Information given:

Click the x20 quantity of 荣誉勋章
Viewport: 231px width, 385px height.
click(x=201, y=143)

* * *

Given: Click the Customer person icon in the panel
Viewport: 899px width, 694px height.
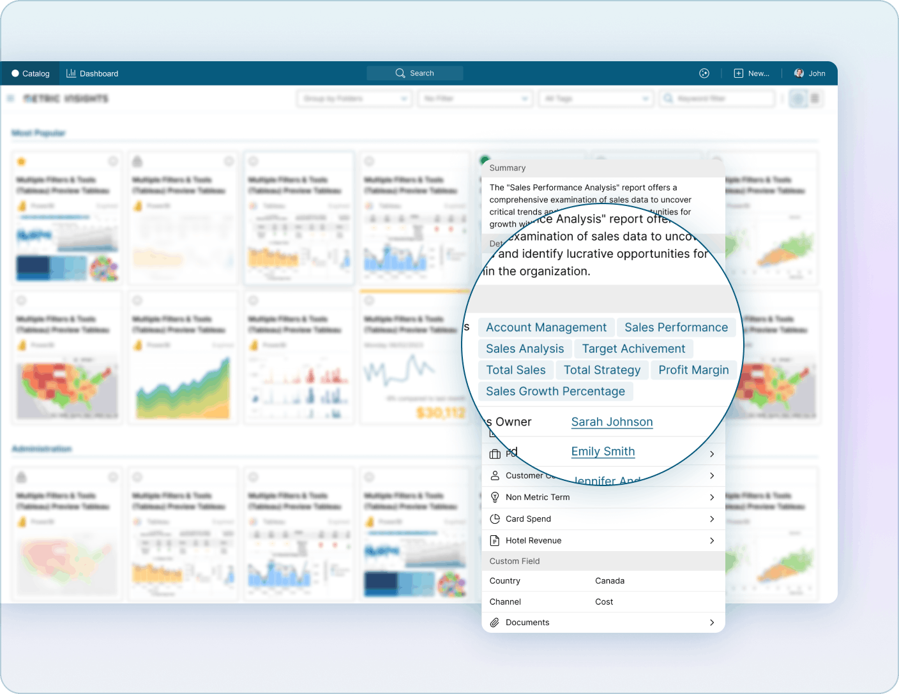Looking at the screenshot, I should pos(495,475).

Task statement: Output the data exactly as it appears, starting with the line that contains "Click the x20 quantity of 荣誉勋章" and going on through the line that contains "click(x=201, y=143)".

Reply:
Click the x20 quantity of 荣誉勋章
Viewport: 231px width, 385px height.
click(x=201, y=143)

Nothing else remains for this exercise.